» **Work item**
Write out the data that follows. Keep every character unchanged.

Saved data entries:

-----

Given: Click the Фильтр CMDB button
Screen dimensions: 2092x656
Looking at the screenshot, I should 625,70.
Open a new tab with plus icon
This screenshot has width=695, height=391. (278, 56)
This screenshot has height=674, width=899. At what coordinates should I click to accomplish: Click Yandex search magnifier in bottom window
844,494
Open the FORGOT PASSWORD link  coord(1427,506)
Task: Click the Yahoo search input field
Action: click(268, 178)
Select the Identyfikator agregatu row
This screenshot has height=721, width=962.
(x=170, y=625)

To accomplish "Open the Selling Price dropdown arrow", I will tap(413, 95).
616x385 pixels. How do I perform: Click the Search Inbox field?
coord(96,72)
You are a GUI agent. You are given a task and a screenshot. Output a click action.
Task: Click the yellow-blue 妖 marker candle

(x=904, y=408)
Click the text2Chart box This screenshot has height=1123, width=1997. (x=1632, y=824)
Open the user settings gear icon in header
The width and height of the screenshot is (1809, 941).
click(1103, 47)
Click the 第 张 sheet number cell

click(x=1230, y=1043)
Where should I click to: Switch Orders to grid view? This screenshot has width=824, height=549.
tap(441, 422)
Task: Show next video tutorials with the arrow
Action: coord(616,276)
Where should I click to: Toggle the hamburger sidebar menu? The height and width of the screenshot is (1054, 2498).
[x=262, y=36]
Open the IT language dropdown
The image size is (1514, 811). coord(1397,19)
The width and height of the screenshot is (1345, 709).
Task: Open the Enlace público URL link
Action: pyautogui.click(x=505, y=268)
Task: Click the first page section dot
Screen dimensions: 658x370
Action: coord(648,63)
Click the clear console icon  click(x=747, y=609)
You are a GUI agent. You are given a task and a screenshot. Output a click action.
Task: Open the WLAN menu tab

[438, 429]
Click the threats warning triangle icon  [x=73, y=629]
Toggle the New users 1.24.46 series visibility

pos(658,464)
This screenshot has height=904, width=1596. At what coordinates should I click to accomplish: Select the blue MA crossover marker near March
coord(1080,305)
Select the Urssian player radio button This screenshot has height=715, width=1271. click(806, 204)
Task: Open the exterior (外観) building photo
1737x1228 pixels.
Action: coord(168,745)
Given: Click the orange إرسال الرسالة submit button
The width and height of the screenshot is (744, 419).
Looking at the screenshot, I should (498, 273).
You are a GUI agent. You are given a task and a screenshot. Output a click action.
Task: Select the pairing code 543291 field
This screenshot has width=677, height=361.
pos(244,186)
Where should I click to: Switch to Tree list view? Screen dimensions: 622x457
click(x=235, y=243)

-----

» **Reply**
Given: Click the Фильтр CMDB button
Screen dimensions: 2092x656
Looking at the screenshot, I should 625,70.
Open a new tab with plus icon
This screenshot has width=695, height=391. (278, 56)
This screenshot has height=674, width=899. At what coordinates should I click to accomplish: Click Yandex search magnifier in bottom window
844,494
Open the FORGOT PASSWORD link  coord(1427,506)
Task: Click the Yahoo search input field
Action: click(268, 178)
Select the Identyfikator agregatu row
This screenshot has height=721, width=962.
(x=170, y=625)

To accomplish "Open the Selling Price dropdown arrow", I will tap(413, 95).
616x385 pixels. How do I perform: Click the Search Inbox field?
coord(96,72)
You are a GUI agent. You are given a task and a screenshot. Output a click action.
Task: Click the yellow-blue 妖 marker candle

(x=904, y=408)
Click the text2Chart box This screenshot has height=1123, width=1997. (x=1632, y=824)
Open the user settings gear icon in header
The width and height of the screenshot is (1809, 941).
click(1103, 47)
Click the 第 张 sheet number cell

click(x=1230, y=1043)
Where should I click to: Switch Orders to grid view? This screenshot has width=824, height=549.
tap(441, 422)
Task: Show next video tutorials with the arrow
Action: coord(616,276)
Where should I click to: Toggle the hamburger sidebar menu? The height and width of the screenshot is (1054, 2498).
[x=262, y=36]
Open the IT language dropdown
The image size is (1514, 811). coord(1397,19)
The width and height of the screenshot is (1345, 709).
Task: Open the Enlace público URL link
Action: pyautogui.click(x=505, y=268)
Task: Click the first page section dot
Screen dimensions: 658x370
Action: coord(648,63)
Click the clear console icon  click(x=747, y=609)
You are a GUI agent. You are given a task and a screenshot. Output a click action.
Task: Open the WLAN menu tab

[438, 429]
Click the threats warning triangle icon  [x=73, y=629]
Toggle the New users 1.24.46 series visibility

pos(658,464)
This screenshot has height=904, width=1596. At what coordinates should I click to accomplish: Select the blue MA crossover marker near March
coord(1080,305)
Select the Urssian player radio button This screenshot has height=715, width=1271. click(806, 204)
Task: Open the exterior (外観) building photo
1737x1228 pixels.
Action: coord(168,745)
Given: Click the orange إرسال الرسالة submit button
The width and height of the screenshot is (744, 419).
Looking at the screenshot, I should (498, 273).
You are a GUI agent. You are given a task and a screenshot. Output a click action.
Task: Select the pairing code 543291 field
This screenshot has width=677, height=361.
pos(244,186)
Where should I click to: Switch to Tree list view? Screen dimensions: 622x457
click(x=235, y=243)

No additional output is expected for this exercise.